→ REKAMAN YANG DIBERIKAN
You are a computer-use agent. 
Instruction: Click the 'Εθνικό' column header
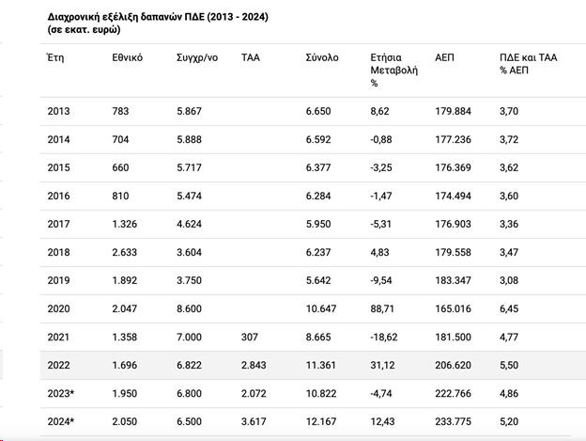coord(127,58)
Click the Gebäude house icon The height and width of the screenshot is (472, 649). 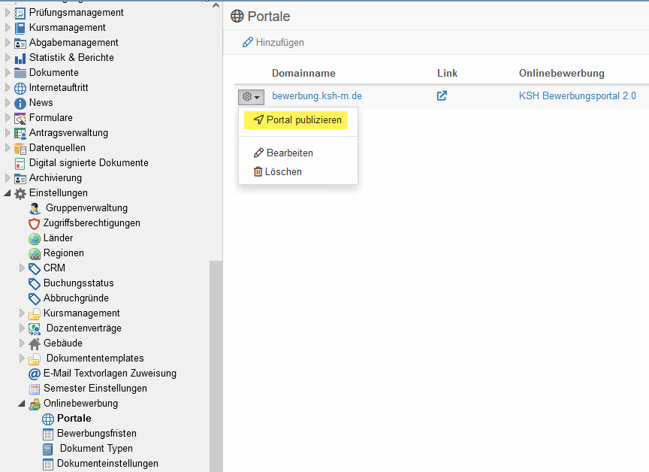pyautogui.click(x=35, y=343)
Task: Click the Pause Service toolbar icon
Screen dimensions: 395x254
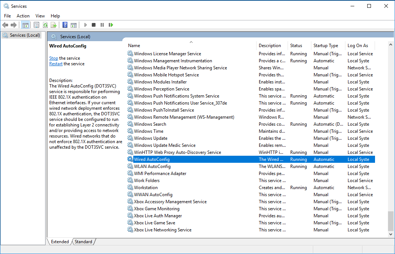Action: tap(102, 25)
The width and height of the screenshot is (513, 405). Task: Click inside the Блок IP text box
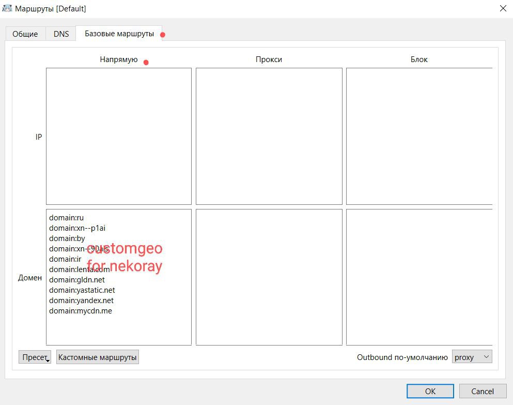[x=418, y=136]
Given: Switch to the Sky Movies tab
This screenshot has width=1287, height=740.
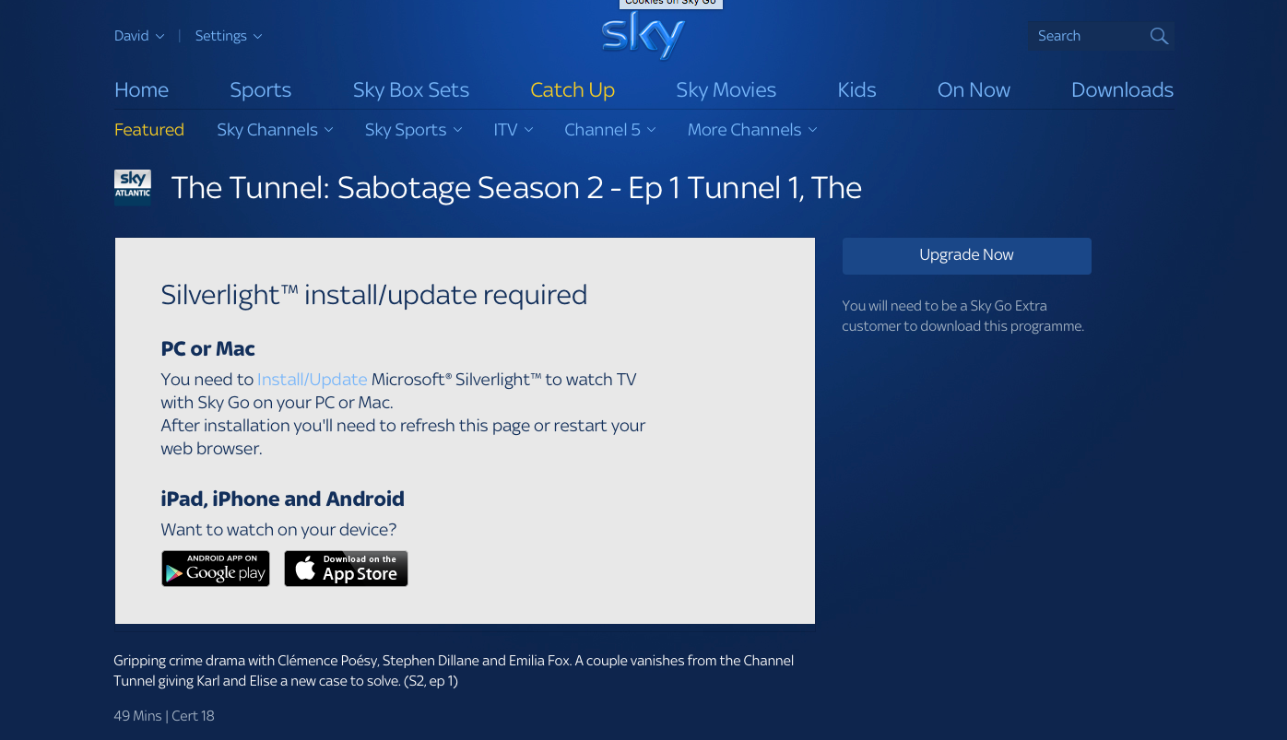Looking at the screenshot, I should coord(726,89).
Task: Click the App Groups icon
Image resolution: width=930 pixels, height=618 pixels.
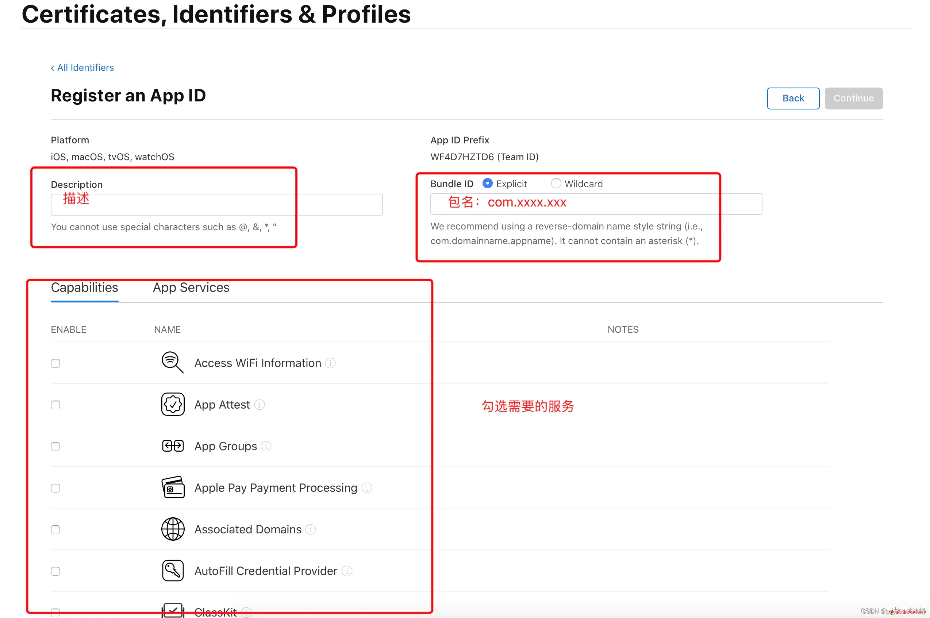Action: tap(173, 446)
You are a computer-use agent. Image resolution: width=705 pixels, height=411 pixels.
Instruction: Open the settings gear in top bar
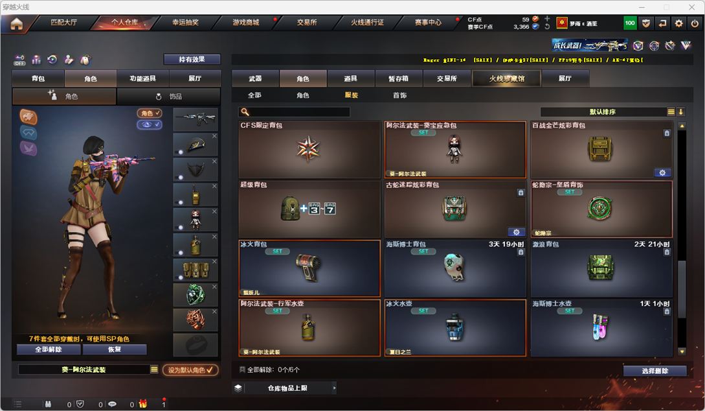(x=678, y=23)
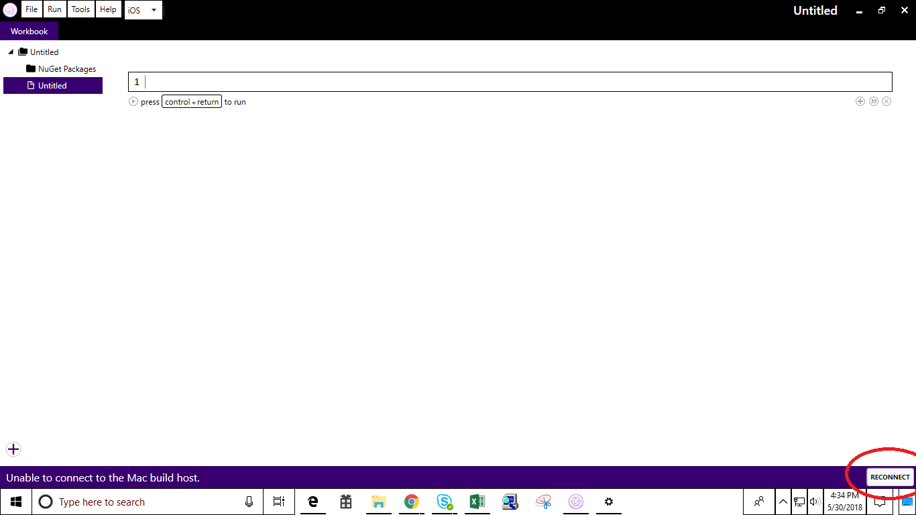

→ SOAL LATIHAN
Sajikan baris-baris rekaman di atas sebagai daftar JSON berisi string, satu string per baris dan tanpa baris kosong. Mulailah dari baris yang memuat "You are a computer-use agent. Image" hingga akhir rekaman, keduanya ikut dihitung, dan jangan sertakan gambar dalam jawaban.

→ JAWABAN YANG DIHARAPKAN
[
  "You are a computer-use agent. Image resolution: width=705 pixels, height=411 pixels.",
  "Instruction: Open the settings gear in top bar",
  "(x=678, y=23)"
]